Na beoordeling van alle hem ter kennis gebrachte feiten en omstandigheden kwam de Directeurgeneraal mededinging van de Commissie van de Europese Gemeenschappen tot de conclusie, dat op grond daarvan geen inbreuk op artikel 86 EEG-Verdrag kon worden vastgesteld. Verzoeker werd hiervan en van het voornemen om aan de zaak geen verder gevolg te geven, op de hoogte gebracht bij brief van 12 juli 1983. Daarin werd in wezen gesteld, dat het — gelet op de uiteenlopende waarde van films, die van een hele reeks (met name genoemde) factoren zou afhangen — niet mogelijk is, een voor alle films bruikbaar criterium vast te stellen, en dat het daarom, en mede gelet op de ratio legis van artikel 86, niet aangaat, deze bepaling op het voor de aankoop van films bestemde gedeelte van het budget van de televisiemaatschappijen toe te passen en vast te stellen, dat dit gedeelte abnormaal laag is. Het bewijs van misbruik zou veeleer met betrekking tot welbepaalde films moeten worden geleverd, en slechts dan zou de Commissie tegen de vaststelling van onbillijke prijzen kunnen optreden. Voorts heette het in de brief, dat het met het oog op de toepassing van artikel 86 niet mogelijk is, de prijs die door de televisie voor het recht op het uitzenden van een film wordt betaald, te vergelijken met de kostprijs van die film, en dat evenmin het standpunt kan worden verdedigd, dat de prijs voor het recht op het uitzenden van een film met de kostprijs van een overeenkomstige televisieproduktie moet worden vergeleken.
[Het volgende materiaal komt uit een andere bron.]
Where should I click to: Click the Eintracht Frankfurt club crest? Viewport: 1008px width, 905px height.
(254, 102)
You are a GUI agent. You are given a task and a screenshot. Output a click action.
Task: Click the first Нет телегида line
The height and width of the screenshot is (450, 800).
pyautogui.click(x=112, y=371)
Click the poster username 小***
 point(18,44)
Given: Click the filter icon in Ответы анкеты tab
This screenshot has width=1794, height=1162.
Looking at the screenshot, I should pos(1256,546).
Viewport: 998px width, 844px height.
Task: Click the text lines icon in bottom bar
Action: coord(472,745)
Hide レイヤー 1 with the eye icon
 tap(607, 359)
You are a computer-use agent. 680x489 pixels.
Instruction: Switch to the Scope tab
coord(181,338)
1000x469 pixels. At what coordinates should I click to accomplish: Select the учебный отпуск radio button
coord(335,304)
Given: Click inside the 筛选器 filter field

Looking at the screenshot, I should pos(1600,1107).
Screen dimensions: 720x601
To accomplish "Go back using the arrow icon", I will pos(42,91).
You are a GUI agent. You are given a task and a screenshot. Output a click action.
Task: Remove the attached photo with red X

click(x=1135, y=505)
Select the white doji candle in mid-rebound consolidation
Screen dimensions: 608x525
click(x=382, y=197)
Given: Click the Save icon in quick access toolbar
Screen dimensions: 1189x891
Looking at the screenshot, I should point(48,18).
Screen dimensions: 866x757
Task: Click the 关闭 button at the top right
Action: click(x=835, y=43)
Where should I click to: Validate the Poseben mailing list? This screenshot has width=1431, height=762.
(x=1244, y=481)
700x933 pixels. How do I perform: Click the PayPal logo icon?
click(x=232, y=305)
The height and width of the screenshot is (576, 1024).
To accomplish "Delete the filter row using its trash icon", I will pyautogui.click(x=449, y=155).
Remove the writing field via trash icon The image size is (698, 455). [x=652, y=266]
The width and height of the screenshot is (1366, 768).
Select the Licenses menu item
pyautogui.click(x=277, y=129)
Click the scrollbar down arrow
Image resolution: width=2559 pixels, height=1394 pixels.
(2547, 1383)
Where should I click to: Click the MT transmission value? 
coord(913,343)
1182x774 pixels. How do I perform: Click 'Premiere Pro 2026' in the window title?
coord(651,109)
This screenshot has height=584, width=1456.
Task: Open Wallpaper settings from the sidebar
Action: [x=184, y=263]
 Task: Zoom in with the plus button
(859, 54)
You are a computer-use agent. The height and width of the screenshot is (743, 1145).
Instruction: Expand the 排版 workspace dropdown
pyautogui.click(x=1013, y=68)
Tenslotte werd — nadat de Commissie de toezegging had gedaan, de situatie op de Franse filmmarkt te blijven volgen — verzoeker de mogelijkheid geboden, binnen een maand opmerkingen over deze beoordeling te maken overeenkomstig artikel 6 van verordening nr. 99/63 van 25 juli 1963, dat bepaalt:

„Wanneer de Commissie meent dat de door haar verkregen gegevens het niet rechtvaardigen aan een overeenkomstig artikel 3, lid 2, van verordening nr. 17 ingediend verzoek gevolg te geven, deelt zij de verzoekers de redenen daarvan mede en geeft hun een termijn, waarbinnen zij desgewenst schriftelijke opmerkingen kunnen inzenden.”

Verzoeker reageerde daarop in de eerste plaats met een brief van 29 augustus 1983, waarin hij in zeer algemene termen verklaarde, dat hij het niet eens was met de beëindiging van de procedure, omdat de argumenten van de Commissie niet met de feiten strookten en de voorwaarden voor de exploitatie van films alsmede de door de televisiemaatschappijen aan de filmindustrie berokkende schade negeerden.

Op 13 september 1983 maakte verzoeker nog nadere opmerkingen. Hij verwees naar de beoordeling (op grond van het Franse recht) van de thans ter discussie gestelde situatie in een advies van de Franse Commission de la concurrence van 28 juni 1979 alsook naar het feit, dat de huidige president van de Republiek in een interview heeft erkend, dat de prijzen die de televisie voor rechten op het uitzenden van films betaalt, ingevolge misbruik van een machtspositie ongemeen laag zijn en tot het niveau van de gemiddelde kostprijs van een televisiefilm moeten worden opgetrokken. Voorts werd gesteld dat, wanneer van een algemeen misbruik blijkt, althans in een aantal individuele gevallen misbruik aanwezig moet worden geacht. Volgens verzoeker moest de Commissie, indien zij niet over voldoende informatie over de voor rechten op het uitzenden van films betaalde prijzen beschikte, bij de televisiemaatschappijen de nodige onderzoeken verrichten, en daarna zou verzoeker een standpunt kunnen innemen ten aanzien van de voor elke film betaalde prijs.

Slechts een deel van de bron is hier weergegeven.